10:37 - I've been writing this blog for probably 1.5 hours - normally I write in bits and pieces all day, but I just haven't had a chance today, and I wanted to get it done tonight and put it up. DH has already gone up to bed, which is not a good sign, as he almost never ever goes to bed first. Oh, by the way, I wanted to mention this gripe - why is it that I hear my mom needs a second opinion on a mammogram from a comment made on my blog??!? Does this not register as important enough to warrant, say, a phone call? I recognize that maybe we don't want to turn this into something bigger than it needs to be until there is more information; I didn't mention my abnormal skin cancer diagnosis until I knew that it wasn't serious, but this seems bigger than that. As the only other person in our family with breasts, I'd think that I have some right to information here, I have a vested interest in the situation. That's pretty much all I have to say on the topic, other than, I can't believe I've used the word "breast" so many times when my DAD is going to be reading this. I think I better just post this and not think about the uncomfortableness that I'm currently feeling - maybe I need to drop in and see my plastic surgeon to feel a little less awkward. :)
1 comment:
Yes, about the breast thing... Here's how it works in my world:
Say something terrible just happened and it was bad enough to know that I was not going to handle it... well, (you know what that means...) Lets see how bad could that be:
1. Getting an electric bill for $3000.00 dollars (because they've been estimating it for the past 2 years)

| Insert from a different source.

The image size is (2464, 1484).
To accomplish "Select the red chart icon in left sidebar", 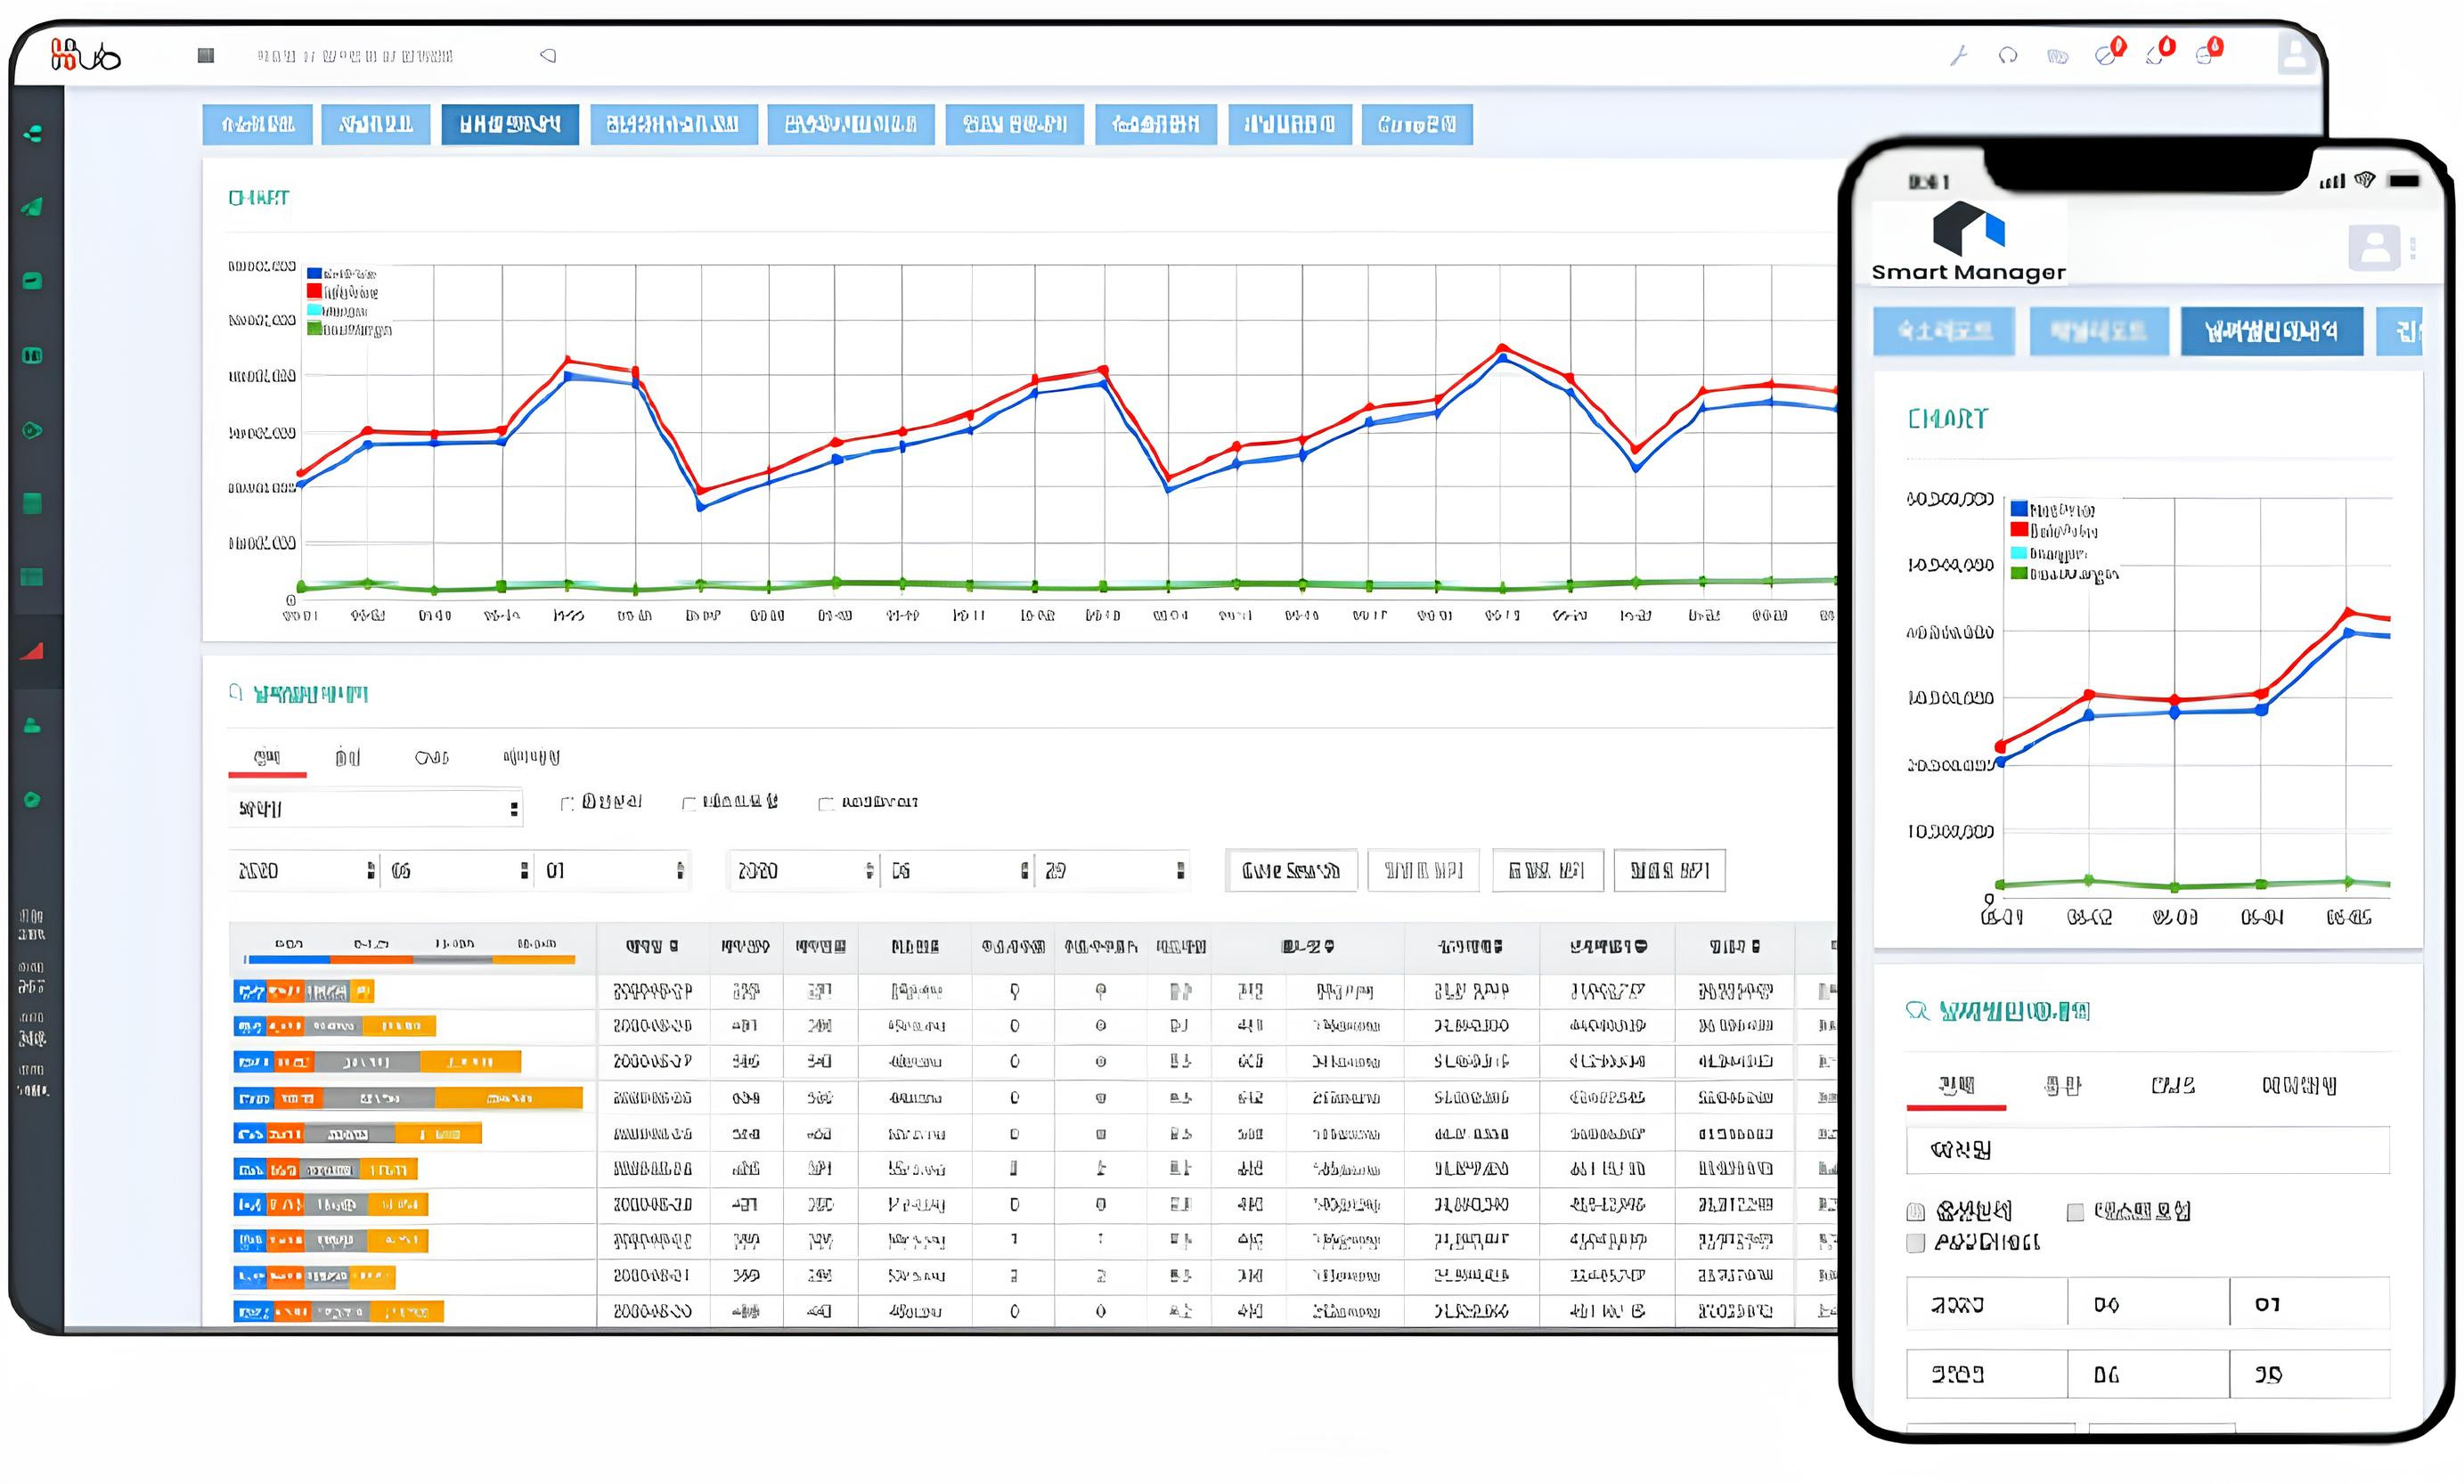I will point(33,651).
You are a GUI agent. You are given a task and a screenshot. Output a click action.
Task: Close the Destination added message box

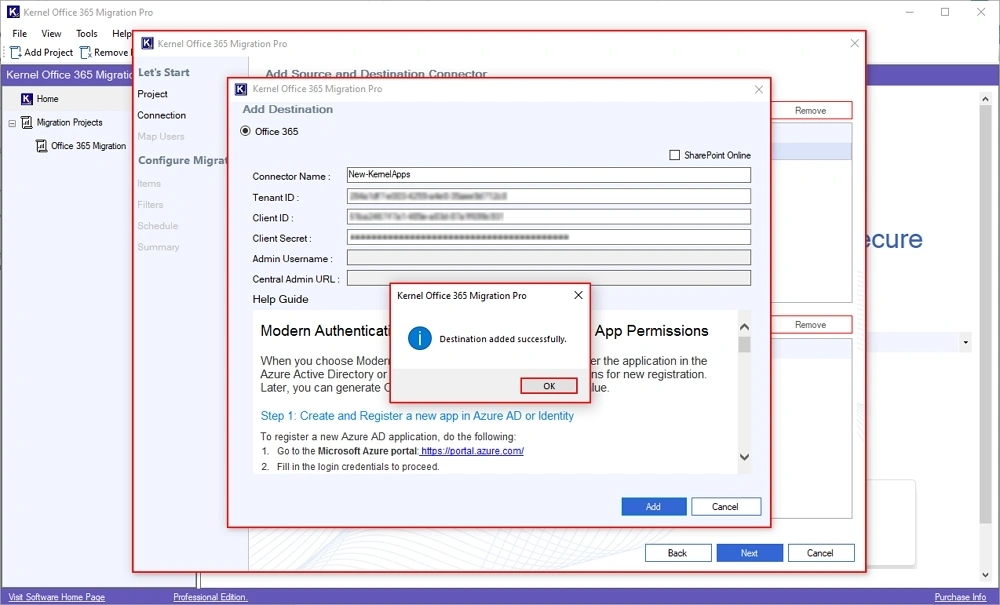(578, 296)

2. A letter from the school about one or any of my children.
3. The car, anything with the car is always abnormal, I'm never told the car worked just fine today like it has for most of the past 7 years we've owned it.
How do I get these kind of things? I wish I could get them with some amount of information from a blog. No, I get them like it did the breast exam information, like the snare that is in the jungle, or perhaps like the silken cords that are described in the Book of Mormon which bind me/us/whatever down to hell. Here's how I get these things:
1. Oh, we got the electric bill that you were wondering about. Its like 1,500 pounds.
2. The school called and Dan, Drew, Tim (insert marginally criminal activity that they were not completely responsible for here).
3. You might want to hear this clunk that the car made today. No big deal just sounded unusual, you know?
All of which is delivered totally devoid of passion. No reason what so ever to get excited!
So when I was told about this thing that is life threatening and many of the woman of the guys who I work with have had I'm just numb to it.